* _STORED DATA_
------------------------

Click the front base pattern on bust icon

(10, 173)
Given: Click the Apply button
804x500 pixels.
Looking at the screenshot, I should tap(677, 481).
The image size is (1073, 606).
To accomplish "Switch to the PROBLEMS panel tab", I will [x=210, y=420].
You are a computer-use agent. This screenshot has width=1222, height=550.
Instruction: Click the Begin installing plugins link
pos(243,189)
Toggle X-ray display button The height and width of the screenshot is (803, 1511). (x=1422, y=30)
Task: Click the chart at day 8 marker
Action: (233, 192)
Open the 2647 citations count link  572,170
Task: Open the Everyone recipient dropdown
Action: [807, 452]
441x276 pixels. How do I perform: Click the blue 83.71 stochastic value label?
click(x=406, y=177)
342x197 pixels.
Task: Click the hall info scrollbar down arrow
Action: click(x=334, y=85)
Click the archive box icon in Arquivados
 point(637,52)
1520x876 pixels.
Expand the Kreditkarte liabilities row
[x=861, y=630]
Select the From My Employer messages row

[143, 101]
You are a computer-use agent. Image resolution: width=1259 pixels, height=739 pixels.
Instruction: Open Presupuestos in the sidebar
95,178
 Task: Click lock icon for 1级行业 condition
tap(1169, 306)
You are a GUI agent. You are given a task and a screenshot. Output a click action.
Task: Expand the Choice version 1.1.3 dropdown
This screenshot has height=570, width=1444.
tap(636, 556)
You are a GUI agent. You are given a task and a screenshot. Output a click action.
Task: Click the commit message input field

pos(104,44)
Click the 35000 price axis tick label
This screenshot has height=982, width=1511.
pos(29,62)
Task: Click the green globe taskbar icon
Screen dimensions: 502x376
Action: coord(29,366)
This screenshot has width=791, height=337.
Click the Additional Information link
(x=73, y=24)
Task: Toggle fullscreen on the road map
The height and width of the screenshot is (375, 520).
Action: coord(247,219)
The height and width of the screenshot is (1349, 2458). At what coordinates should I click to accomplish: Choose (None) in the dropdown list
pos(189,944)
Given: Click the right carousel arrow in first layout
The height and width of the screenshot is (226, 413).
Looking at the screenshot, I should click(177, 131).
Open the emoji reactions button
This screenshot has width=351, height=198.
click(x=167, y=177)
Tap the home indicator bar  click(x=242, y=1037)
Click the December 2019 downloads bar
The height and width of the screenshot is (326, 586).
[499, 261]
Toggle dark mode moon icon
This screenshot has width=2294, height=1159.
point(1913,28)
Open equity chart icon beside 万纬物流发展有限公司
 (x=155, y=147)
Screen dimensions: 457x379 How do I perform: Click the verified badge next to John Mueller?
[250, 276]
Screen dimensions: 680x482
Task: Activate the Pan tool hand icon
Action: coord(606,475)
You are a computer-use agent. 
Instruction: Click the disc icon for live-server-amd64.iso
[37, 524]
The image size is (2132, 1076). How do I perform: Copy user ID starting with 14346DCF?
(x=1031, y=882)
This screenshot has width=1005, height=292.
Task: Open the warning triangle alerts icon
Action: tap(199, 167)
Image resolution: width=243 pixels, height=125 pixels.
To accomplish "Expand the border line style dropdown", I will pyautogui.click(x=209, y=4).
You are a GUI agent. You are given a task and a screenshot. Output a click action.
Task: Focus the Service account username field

------------------------

* _REQUIRED TASK_
Copy all of the records above line for line, with no changes.

* _COMPLETE RESPONSE_
Click the front base pattern on bust icon

(10, 173)
Given: Click the Apply button
804x500 pixels.
Looking at the screenshot, I should tap(677, 481).
The image size is (1073, 606).
To accomplish "Switch to the PROBLEMS panel tab", I will [x=210, y=420].
You are a computer-use agent. This screenshot has width=1222, height=550.
Instruction: Click the Begin installing plugins link
pos(243,189)
Toggle X-ray display button The height and width of the screenshot is (803, 1511). (x=1422, y=30)
Task: Click the chart at day 8 marker
Action: (233, 192)
Open the 2647 citations count link  572,170
Task: Open the Everyone recipient dropdown
Action: [807, 452]
441x276 pixels. How do I perform: Click the blue 83.71 stochastic value label?
click(x=406, y=177)
342x197 pixels.
Task: Click the hall info scrollbar down arrow
Action: click(x=334, y=85)
Click the archive box icon in Arquivados
 point(637,52)
1520x876 pixels.
Expand the Kreditkarte liabilities row
[x=861, y=630]
Select the From My Employer messages row

[143, 101]
You are a computer-use agent. Image resolution: width=1259 pixels, height=739 pixels.
Instruction: Open Presupuestos in the sidebar
95,178
 Task: Click lock icon for 1级行业 condition
tap(1169, 306)
You are a GUI agent. You are given a task and a screenshot. Output a click action.
Task: Expand the Choice version 1.1.3 dropdown
This screenshot has height=570, width=1444.
tap(636, 556)
You are a GUI agent. You are given a task and a screenshot. Output a click action.
Task: Click the commit message input field

pos(104,44)
Click the 35000 price axis tick label
This screenshot has height=982, width=1511.
pos(29,62)
Task: Click the green globe taskbar icon
Screen dimensions: 502x376
Action: coord(29,366)
This screenshot has width=791, height=337.
Click the Additional Information link
(x=73, y=24)
Task: Toggle fullscreen on the road map
The height and width of the screenshot is (375, 520).
Action: coord(247,219)
The height and width of the screenshot is (1349, 2458). At what coordinates should I click to accomplish: Choose (None) in the dropdown list
pos(189,944)
Given: Click the right carousel arrow in first layout
The height and width of the screenshot is (226, 413).
Looking at the screenshot, I should click(177, 131).
Open the emoji reactions button
This screenshot has width=351, height=198.
click(x=167, y=177)
Tap the home indicator bar  click(x=242, y=1037)
Click the December 2019 downloads bar
The height and width of the screenshot is (326, 586).
[499, 261]
Toggle dark mode moon icon
This screenshot has width=2294, height=1159.
point(1913,28)
Open equity chart icon beside 万纬物流发展有限公司
 (x=155, y=147)
Screen dimensions: 457x379 How do I perform: Click the verified badge next to John Mueller?
[250, 276]
Screen dimensions: 680x482
Task: Activate the Pan tool hand icon
Action: coord(606,475)
You are a computer-use agent. 
Instruction: Click the disc icon for live-server-amd64.iso
[37, 524]
The image size is (2132, 1076). How do I perform: Copy user ID starting with 14346DCF?
(x=1031, y=882)
This screenshot has width=1005, height=292.
Task: Open the warning triangle alerts icon
Action: tap(199, 167)
Image resolution: width=243 pixels, height=125 pixels.
To accomplish "Expand the border line style dropdown", I will pyautogui.click(x=209, y=4).
You are a GUI agent. You are given a task and a screenshot. Output a click action.
Task: Focus the Service account username field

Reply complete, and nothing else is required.